Previously, there was an error in our filter_string() function which sometimes gets called when a user submits a form field such as a text input or textarea. The error caused line breaks to be ignored, presenting the text as a single unbroken line and causing issues. This release has fixed this issue.

Additionally, we have made changes to how the model is loaded. This required modifications to the internal structure of the 'engine' folder. As a result, Trongate websites can now be created without the use of databases. Moving forward, the model class will only be loaded when it is needed.

We have also removed the 'unique' feature from the validation helper. Having that feature included in a framework is not a good idea.

Correction to validation helper CSRF protection

There was an error with v1.3.3043. The error was, (automatic) CSRF protection was being called over and over when forms with more than one form field were submitted. The upshot is, I had accidentally pasted a line of code into the wrong place. D'oh!

Anyway, we should be good now. Special thanks to ak1 and nicholodesanti for helping out with this.

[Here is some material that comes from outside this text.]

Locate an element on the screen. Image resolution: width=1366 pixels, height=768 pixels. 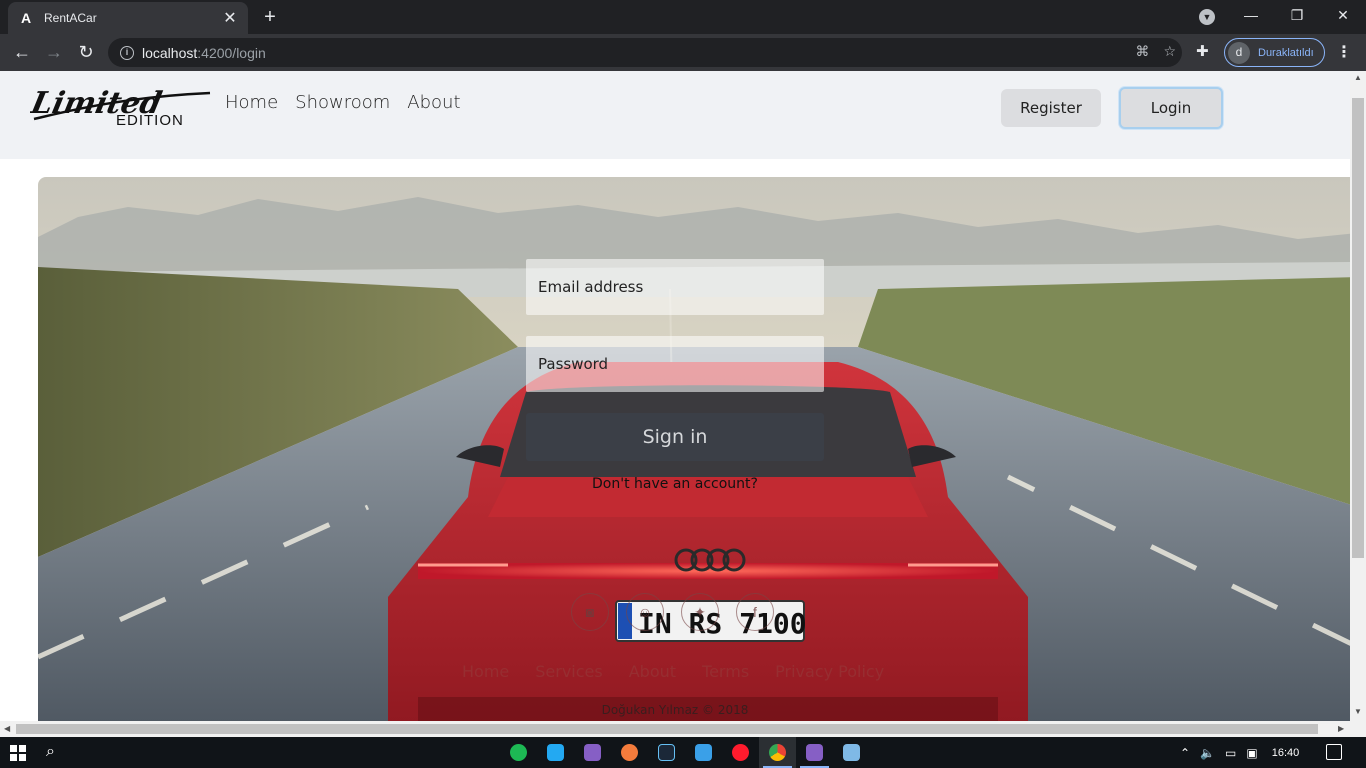
paint-app is located at coordinates (852, 752).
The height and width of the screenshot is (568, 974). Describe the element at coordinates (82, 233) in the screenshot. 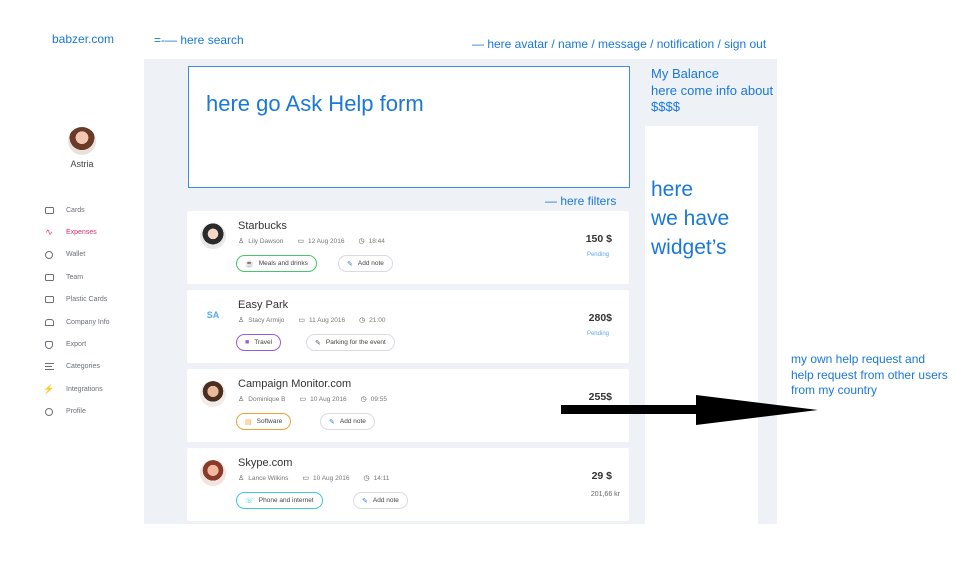

I see `sidebar-item-label: Expenses` at that location.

Improved CSRF protection and improved file uploader

We are excited to announce the release of version 1.3.3042 of our PHP framework. There are NO BREAKING CHANGES with this release.

This release includes important security improvements, specifically in the area of CSRF protection. We have also made significant enhancements to the file uploader, making it more robust and user-friendly. As always, we recommend all users to upgrade to the latest version to take advantage of these improvements. Special thanks to Dafa for this outstanding work with regards to the file uploader. The docs will be updated shortly as will the Learning Zone.